Looking at the webpages for the Windows iconv is see that there is a listing for {10081, "x-mac-turkish"}, /* Turkish (Mac) */. If you are on Windoze perhaps that may be tried.

================

Earlier investigations below (I think it is useful to know how to pull apart character values.)

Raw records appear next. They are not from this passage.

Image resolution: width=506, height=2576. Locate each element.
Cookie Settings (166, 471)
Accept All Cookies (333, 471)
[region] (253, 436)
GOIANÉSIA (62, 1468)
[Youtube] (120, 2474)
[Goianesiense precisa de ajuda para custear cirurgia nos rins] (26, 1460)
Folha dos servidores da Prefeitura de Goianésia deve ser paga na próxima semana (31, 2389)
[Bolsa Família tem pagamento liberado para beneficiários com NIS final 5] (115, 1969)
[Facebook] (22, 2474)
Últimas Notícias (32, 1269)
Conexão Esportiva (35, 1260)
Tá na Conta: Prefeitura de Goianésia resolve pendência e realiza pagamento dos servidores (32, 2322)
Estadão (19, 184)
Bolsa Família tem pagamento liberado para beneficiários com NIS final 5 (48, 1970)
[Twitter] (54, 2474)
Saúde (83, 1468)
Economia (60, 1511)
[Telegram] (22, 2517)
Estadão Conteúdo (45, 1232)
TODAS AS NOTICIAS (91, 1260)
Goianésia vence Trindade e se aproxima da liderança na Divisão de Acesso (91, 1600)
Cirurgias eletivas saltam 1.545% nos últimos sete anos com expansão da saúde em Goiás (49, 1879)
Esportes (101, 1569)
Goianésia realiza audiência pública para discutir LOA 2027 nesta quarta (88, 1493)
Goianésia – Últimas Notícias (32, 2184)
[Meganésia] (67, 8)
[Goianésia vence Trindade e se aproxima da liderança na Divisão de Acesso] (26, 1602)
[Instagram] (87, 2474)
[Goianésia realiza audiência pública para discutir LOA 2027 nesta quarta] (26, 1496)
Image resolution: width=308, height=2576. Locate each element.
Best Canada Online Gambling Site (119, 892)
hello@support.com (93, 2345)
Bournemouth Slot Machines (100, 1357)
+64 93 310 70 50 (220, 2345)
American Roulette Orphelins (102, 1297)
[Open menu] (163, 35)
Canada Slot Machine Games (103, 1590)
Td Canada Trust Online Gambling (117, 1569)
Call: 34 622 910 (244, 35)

OK. I can actually put together an MWE with just your stuff above:

str1<-"Diş Hekimliği Fakültesi"
str3 <- scan(what="")
#1: "D" "i" "s" "̧"   " " "H" "e" "k" "i" "m" "l" "i" "g" "̆"   "i" " " "F" "a" "k" "u" "̈"   "l" "t" "e" "s" "i"
#27: 
#Read 26 items
> str3c <- paste0(str3, collapse="")
> nchar(str3c)
[1] 26
> str1
[1] "Diş Hekimliği Fakültesi"

Now to do some character hacking:

> ?charToRaw
> charToRaw(str3c)
 [1] 44 69 73 cc a7 20 48 65 6b 69 6d 6c 69 67 cc 86 69 20 46 61 6b 75 cc 88 6c 74 65
[28] 73 69
> charToRaw(str1)
 [1] 44 69 c5 9f 20 48 65 6b 69 6d 6c 69 c4 9f 69 20 46 61 6b c3 bc 6c 74 65 73 69

So look at the three Raw items that are representing your third letter. It appears that the second representation used a base character which backspaces it with a hex "cc" and then prints the descender. Now see if we can recognize them with regex:

 rawToChar( charToRaw(str3c) [3])
#[1] "s"
 rawToChar( charToRaw(str3c) [4])
#[1] "\xcc"
 rawToChar( charToRaw(str3c) [5])
#[1] "\xa7"
 grep("s\\xcc\\xa7", str3c)
#[1] 1   # Success!

And here's a gsub that I think is probably more efficient than what you ended up with if you were working with the split-versions of those words:

gsub("s\\xcc\\xa7", "\\c5\\9f", str3c)
#[1] "Diş Hekimliği Fakültesi"

Also note that there were actually 29 raw entries in the one R was telling you there were 26 "characters" (and 26 in the one that supposedly had 23). I think the three cc (backspaces) were not actually being counted.